Don Winton, Crews & Associates
Ron Bernardi, Bernardi Securities
BDA members met with the following congressional offices:
Rep. French Hill – Arkansas
Rep. Steve Stivers – Ohio
Rep. David Kustoff – Tennessee
Rep. Jeb Hensarling – Texas (Chairman, House Committee on Financial Services)
Sen. Tom Cotton – Arkansas
Sen. Rob Portman – Ohio
Sen. John Cornyn – Texas
In April, FINRA asked the SEC to delay Rule 4210 amendments to March 2019, indicating that many market participants have requested that FINRA reconsider the potential impact of amended Rule 4210 on smaller and medium-sized broker-dealers. BDA and its members are supportive of this delay and would like FINRA and the SEC to reconsider these amendments.
BDA believes that the 4210 amendments represent a regulatory overreach by FINRA:
FINRA is using a broad statutory authority of the Securities and Exchange Act in an attempt to adopt a systemic risk rule, potentially violating congressional intent.
BDA believes that the 4210 amendments are anti-competitive to BDA members:
The margin requirements will push small- to medium-sized dealers out of the trading of these securities with larger buy-side institutions. BDA expects large buy-side institutions to halt trading these securities with BDA members due to practical demands.
The amendments could actually create systemic risk as they may consolidate the trading of these securities into a fewer number of counterparties instead of the broad number and kind of counterparties who currently trade these securities.
BDA expects large buy-side institutions to manage their exposure with smaller dealers by reducing trading and outstanding volumes to below the Rule’s gross open position limit of $10 million, making the required movement of margin unlikely.
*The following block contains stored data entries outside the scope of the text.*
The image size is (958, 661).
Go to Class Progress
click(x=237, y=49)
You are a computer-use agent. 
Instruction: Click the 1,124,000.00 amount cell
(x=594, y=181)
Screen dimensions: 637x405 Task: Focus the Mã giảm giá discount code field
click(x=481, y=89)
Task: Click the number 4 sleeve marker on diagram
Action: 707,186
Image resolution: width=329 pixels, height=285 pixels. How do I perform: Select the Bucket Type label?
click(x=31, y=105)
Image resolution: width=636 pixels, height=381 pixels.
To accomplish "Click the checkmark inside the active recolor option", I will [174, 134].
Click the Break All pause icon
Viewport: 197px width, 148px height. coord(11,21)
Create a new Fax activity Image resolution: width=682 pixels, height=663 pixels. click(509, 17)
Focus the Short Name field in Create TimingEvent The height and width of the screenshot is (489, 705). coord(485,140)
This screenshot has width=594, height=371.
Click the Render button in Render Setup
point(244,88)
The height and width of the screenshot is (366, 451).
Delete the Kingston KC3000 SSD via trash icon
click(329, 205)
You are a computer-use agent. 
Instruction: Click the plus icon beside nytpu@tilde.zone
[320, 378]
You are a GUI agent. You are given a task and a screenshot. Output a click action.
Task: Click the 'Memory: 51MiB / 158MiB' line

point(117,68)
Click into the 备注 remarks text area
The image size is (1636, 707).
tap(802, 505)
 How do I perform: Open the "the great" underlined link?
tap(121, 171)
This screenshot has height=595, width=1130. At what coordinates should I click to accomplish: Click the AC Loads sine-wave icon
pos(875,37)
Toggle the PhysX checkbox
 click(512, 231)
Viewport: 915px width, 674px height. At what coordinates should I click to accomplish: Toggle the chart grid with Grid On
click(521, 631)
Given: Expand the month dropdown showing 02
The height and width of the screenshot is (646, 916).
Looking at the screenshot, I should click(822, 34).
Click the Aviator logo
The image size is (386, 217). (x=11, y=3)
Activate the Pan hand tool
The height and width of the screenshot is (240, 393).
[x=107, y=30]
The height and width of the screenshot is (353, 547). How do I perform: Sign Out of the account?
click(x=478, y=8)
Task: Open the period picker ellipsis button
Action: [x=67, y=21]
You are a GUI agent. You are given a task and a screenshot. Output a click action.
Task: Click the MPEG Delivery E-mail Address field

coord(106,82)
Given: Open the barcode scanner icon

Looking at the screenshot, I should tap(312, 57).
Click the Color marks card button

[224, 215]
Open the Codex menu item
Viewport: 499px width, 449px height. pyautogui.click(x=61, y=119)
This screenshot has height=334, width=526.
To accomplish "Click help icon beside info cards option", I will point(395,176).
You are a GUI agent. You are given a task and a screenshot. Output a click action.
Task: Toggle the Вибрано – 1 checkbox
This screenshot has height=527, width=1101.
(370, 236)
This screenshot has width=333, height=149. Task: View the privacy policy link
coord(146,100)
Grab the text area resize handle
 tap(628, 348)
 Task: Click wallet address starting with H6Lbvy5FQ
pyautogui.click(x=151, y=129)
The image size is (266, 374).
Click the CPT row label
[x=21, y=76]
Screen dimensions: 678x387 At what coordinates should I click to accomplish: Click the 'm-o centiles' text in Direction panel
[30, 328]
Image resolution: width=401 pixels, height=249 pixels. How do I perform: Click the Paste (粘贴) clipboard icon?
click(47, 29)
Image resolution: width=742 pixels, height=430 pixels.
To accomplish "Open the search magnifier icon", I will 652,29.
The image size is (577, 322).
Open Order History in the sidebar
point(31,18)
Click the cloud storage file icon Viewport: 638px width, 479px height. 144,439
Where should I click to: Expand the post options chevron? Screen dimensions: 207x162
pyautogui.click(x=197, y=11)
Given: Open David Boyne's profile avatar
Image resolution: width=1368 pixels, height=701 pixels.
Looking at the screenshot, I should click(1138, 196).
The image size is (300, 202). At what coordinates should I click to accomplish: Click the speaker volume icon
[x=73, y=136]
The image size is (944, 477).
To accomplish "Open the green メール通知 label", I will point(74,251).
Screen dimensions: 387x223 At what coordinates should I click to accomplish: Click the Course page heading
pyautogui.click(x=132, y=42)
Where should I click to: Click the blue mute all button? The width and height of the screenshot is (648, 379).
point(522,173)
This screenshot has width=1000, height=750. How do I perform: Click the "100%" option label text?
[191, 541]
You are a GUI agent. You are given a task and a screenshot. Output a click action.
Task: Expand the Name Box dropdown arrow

BDA has also asked FINRA to consider allowing dealers to take a capital charge instead of requiring them to enter into margining agreements with customers:
A capital charge would allow dealers to remain competitive with money manager accounts and still manage any systemic risk.
BDA staff will continue to engage Capitol Hill on Rule 4210, and are working to gather further congressional support for a letter to regulators expressing the concerns of small and mid-sized broker-dealers with Rule 4210.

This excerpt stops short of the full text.